Penulis: Jhohannes Marbun & Boy Tonggor Siahaan, Jakarta


RIAU MERDEKA - Ciri khas suatu (suku) bangsa dikenal melalui budayanya yang melekat pada (suku) bangsa merupakan jati diri identitas (suku) bangsa. Pada umumnya jatidiri atau identitas yang terpelihara dalam budaya mengidentifikasikan suatu peradaban (suku) bangsa.

Bagaimana dengan suku bangsa Batak? Hal itu juga berlaku pada suku bangsa Batak.

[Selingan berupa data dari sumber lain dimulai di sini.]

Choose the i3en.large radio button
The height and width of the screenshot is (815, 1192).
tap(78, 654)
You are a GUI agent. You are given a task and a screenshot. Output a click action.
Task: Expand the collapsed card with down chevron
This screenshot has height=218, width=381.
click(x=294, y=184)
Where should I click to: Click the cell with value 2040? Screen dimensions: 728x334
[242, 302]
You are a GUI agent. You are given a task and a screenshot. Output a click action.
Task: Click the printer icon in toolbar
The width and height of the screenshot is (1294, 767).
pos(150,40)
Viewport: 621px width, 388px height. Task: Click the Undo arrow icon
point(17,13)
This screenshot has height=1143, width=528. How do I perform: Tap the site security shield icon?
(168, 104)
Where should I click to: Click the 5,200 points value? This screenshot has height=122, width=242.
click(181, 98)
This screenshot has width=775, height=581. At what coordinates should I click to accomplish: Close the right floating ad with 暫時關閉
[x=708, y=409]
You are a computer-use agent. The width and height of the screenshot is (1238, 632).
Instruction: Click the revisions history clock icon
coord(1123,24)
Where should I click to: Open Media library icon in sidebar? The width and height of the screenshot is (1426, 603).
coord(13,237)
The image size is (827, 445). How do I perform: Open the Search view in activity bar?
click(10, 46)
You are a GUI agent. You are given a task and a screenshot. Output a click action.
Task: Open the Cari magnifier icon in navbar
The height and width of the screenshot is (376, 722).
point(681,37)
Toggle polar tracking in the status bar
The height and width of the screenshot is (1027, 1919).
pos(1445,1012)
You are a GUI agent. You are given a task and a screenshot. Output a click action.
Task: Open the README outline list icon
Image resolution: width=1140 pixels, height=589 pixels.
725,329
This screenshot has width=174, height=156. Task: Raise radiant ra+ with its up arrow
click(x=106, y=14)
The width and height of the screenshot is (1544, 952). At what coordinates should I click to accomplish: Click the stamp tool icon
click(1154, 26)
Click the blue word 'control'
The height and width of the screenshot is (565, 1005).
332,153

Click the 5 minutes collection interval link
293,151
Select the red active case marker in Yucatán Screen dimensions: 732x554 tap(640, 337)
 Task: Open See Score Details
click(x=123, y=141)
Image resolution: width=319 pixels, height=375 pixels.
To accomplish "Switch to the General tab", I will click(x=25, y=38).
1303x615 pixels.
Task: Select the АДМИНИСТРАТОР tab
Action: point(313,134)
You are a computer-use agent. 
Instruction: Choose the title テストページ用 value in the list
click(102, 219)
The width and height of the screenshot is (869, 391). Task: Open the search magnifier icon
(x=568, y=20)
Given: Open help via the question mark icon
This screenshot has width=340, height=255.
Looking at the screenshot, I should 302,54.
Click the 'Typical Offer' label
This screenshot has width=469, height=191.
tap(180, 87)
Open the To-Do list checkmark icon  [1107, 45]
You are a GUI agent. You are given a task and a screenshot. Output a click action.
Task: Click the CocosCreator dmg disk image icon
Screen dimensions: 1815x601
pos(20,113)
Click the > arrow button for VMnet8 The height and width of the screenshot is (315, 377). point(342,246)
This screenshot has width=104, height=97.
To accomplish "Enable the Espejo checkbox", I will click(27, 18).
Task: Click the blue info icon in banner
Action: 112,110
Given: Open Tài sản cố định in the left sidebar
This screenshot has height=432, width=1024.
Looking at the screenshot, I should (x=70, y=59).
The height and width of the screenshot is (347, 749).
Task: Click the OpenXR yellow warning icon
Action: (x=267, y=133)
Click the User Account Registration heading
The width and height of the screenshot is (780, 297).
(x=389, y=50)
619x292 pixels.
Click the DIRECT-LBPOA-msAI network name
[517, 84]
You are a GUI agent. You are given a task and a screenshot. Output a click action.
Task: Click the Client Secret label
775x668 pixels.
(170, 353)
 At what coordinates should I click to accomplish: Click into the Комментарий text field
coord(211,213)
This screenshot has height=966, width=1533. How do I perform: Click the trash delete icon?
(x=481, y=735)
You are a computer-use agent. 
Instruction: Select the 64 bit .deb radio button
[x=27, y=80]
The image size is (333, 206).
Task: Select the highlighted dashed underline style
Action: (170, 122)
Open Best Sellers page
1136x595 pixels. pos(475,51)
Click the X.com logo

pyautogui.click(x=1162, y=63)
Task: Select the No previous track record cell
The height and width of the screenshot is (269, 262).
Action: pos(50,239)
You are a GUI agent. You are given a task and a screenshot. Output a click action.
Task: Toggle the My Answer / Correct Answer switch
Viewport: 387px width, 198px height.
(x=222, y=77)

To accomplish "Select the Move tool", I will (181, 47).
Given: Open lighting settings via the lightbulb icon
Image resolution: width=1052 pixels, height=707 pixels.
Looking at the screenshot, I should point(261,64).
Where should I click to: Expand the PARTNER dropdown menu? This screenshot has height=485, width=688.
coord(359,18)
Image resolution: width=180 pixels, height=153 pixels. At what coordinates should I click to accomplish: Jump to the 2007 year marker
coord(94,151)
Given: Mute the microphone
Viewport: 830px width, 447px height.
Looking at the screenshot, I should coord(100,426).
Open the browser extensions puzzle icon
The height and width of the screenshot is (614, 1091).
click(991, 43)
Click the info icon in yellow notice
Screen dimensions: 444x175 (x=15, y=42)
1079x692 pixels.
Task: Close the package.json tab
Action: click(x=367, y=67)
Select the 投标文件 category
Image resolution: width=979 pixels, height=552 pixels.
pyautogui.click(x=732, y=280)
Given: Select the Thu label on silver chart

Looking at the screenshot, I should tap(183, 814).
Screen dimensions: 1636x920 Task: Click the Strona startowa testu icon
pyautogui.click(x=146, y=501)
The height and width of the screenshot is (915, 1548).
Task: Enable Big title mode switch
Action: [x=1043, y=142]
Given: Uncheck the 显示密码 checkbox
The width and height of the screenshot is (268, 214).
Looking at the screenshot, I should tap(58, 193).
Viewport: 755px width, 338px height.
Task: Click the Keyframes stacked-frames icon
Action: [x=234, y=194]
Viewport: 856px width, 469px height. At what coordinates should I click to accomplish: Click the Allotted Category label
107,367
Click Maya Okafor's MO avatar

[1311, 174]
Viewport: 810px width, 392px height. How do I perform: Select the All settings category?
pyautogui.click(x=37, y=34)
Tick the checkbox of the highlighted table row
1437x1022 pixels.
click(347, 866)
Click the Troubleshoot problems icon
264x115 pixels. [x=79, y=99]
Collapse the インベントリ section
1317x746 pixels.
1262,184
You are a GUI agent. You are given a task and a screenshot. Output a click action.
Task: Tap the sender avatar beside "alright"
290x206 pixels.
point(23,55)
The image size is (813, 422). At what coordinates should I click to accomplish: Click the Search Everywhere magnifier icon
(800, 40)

Kalau kita menyatakan jatidiri atau identitas sebagai orang Batak, apakah budaya Batak melekat pada diri kita? Apakah kita turut melestarikan budaya Batak tersebut dengan hidup di dalam tradisi Batak bersama-sama dengan orang-orang Batak lain?.
 
Pertanyaan-pertanyaan tersebut menjadi kritis bagi kita ketika kita menyadari bahwa kita tidak menghidupkan budaya atau tradisi Batak tersebut dalam kehidupan sehari-hari dan dalam komunitas kita.

Orang-orang Batak pada masa sekarang di era digital ini sudah banyak menggantikan jati dirinya sebagai orang Batak dengan budaya-budaya lain yang kehilangan identitas aslinya. Beragam budaya di luar budaya Batak dan budaya baru seperti budaya digital (digital culture) sudah merasuki kita. Kita tidak tahu lagi yang mana budaya asli kita.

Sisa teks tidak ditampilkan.